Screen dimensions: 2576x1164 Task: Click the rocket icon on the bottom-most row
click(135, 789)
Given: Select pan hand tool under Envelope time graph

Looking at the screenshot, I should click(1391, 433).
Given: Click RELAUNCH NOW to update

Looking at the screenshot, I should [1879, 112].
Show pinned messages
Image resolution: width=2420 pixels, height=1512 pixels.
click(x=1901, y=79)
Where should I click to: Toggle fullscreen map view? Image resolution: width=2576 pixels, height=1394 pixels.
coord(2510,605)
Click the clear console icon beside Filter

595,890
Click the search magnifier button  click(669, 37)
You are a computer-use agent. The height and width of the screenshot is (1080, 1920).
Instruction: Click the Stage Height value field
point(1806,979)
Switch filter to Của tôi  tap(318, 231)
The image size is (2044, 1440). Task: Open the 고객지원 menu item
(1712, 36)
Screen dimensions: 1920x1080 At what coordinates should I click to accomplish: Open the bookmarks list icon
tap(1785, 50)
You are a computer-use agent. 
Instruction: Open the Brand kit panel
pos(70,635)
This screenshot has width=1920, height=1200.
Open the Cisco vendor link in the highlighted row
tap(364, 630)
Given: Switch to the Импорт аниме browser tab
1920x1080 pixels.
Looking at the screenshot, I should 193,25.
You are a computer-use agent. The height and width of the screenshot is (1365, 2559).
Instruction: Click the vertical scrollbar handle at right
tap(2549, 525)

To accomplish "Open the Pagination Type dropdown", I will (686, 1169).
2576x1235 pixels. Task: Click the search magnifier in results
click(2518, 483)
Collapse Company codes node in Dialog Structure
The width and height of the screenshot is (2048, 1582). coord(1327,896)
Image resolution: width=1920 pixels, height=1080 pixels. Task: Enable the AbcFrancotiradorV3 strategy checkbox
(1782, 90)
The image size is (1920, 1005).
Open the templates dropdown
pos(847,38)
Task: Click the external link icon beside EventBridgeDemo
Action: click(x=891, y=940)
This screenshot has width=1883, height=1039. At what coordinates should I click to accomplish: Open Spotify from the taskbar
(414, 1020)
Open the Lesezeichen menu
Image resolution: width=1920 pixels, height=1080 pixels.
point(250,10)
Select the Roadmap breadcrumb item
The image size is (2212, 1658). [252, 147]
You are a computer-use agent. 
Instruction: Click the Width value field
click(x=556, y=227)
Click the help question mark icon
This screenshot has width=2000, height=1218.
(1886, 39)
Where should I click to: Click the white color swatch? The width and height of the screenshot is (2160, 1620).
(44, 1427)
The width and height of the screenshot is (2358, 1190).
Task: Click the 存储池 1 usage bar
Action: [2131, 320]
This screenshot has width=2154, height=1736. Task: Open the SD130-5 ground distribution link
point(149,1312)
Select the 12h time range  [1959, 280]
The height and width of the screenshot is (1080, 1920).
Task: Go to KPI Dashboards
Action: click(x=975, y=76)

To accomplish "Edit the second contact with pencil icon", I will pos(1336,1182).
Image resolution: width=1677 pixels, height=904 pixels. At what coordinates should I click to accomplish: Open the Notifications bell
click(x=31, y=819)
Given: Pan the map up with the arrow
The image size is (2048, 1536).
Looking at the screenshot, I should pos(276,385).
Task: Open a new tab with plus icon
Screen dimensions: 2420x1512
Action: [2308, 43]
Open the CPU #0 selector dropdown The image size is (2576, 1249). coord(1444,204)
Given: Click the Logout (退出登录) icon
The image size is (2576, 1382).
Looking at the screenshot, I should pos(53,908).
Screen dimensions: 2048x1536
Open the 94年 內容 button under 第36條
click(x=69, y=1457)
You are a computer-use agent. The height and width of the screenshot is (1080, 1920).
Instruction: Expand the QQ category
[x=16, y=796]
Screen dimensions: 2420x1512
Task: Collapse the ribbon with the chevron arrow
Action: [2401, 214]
=====
The lines you need run from the one containing "Screen dimensions: 2048x1536" to the end of the listing. Output exactly those, both ends included.

Screen dimensions: 2048x1536
Open the 94年 內容 button under 第36條
click(x=69, y=1457)
You are a computer-use agent. The height and width of the screenshot is (1080, 1920).
Instruction: Expand the QQ category
[x=16, y=796]
Screen dimensions: 2420x1512
Task: Collapse the ribbon with the chevron arrow
Action: [2401, 214]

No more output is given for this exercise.